• **Problem statement**: Give back exactly the lines of the material below, starting with the line with "Given: Open settings with the gear icon" and going on through the line with "Task: Open the Connections menu".
↓
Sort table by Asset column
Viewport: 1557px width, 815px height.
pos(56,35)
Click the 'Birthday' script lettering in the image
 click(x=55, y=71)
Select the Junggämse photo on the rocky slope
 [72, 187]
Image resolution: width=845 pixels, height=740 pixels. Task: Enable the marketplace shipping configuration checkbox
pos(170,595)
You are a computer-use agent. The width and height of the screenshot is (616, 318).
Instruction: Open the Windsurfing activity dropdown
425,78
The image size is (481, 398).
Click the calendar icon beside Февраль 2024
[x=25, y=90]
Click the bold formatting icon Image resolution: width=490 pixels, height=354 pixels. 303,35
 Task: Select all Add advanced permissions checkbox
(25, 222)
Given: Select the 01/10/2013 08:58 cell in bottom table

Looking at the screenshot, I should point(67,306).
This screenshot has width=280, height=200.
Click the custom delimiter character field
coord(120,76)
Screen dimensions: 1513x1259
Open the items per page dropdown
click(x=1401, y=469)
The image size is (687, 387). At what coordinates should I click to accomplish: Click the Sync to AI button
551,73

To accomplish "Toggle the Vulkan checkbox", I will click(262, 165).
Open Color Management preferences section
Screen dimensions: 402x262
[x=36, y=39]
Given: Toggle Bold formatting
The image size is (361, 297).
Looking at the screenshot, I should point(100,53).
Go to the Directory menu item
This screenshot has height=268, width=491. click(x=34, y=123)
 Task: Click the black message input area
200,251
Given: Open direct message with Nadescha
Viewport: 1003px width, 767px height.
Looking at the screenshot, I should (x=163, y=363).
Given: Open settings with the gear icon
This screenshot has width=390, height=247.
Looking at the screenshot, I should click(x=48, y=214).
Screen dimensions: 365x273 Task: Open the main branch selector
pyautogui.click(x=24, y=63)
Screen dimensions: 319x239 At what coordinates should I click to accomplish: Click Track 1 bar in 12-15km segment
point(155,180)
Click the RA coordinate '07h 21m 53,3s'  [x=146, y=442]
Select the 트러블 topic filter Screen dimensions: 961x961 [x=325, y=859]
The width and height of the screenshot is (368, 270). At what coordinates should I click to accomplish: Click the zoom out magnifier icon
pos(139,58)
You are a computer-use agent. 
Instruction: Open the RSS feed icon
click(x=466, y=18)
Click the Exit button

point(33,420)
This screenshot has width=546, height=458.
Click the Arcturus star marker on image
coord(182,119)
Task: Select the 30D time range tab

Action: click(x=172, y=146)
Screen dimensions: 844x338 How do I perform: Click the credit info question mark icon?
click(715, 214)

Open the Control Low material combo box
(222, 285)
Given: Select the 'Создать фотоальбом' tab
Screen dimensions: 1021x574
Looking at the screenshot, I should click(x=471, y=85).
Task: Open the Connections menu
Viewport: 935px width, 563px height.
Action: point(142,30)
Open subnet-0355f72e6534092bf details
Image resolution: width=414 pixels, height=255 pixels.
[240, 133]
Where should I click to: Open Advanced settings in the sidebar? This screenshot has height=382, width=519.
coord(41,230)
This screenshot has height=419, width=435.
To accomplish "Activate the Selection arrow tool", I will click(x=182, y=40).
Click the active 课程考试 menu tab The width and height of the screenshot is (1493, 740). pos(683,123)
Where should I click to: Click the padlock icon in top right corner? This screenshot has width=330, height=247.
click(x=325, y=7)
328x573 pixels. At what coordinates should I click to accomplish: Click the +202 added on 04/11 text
↑
• **Result below**:
Given: Open settings with the gear icon
This screenshot has width=390, height=247.
Looking at the screenshot, I should click(x=48, y=214).
Screen dimensions: 365x273 Task: Open the main branch selector
pyautogui.click(x=24, y=63)
Screen dimensions: 319x239 At what coordinates should I click to accomplish: Click Track 1 bar in 12-15km segment
point(155,180)
Click the RA coordinate '07h 21m 53,3s'  [x=146, y=442]
Select the 트러블 topic filter Screen dimensions: 961x961 [x=325, y=859]
The width and height of the screenshot is (368, 270). At what coordinates should I click to accomplish: Click the zoom out magnifier icon
pos(139,58)
You are a computer-use agent. 
Instruction: Open the RSS feed icon
click(x=466, y=18)
Click the Exit button

point(33,420)
This screenshot has width=546, height=458.
Click the Arcturus star marker on image
coord(182,119)
Task: Select the 30D time range tab

Action: click(x=172, y=146)
Screen dimensions: 844x338 How do I perform: Click the credit info question mark icon?
click(715, 214)

Open the Control Low material combo box
(222, 285)
Given: Select the 'Создать фотоальбом' tab
Screen dimensions: 1021x574
Looking at the screenshot, I should click(x=471, y=85).
Task: Open the Connections menu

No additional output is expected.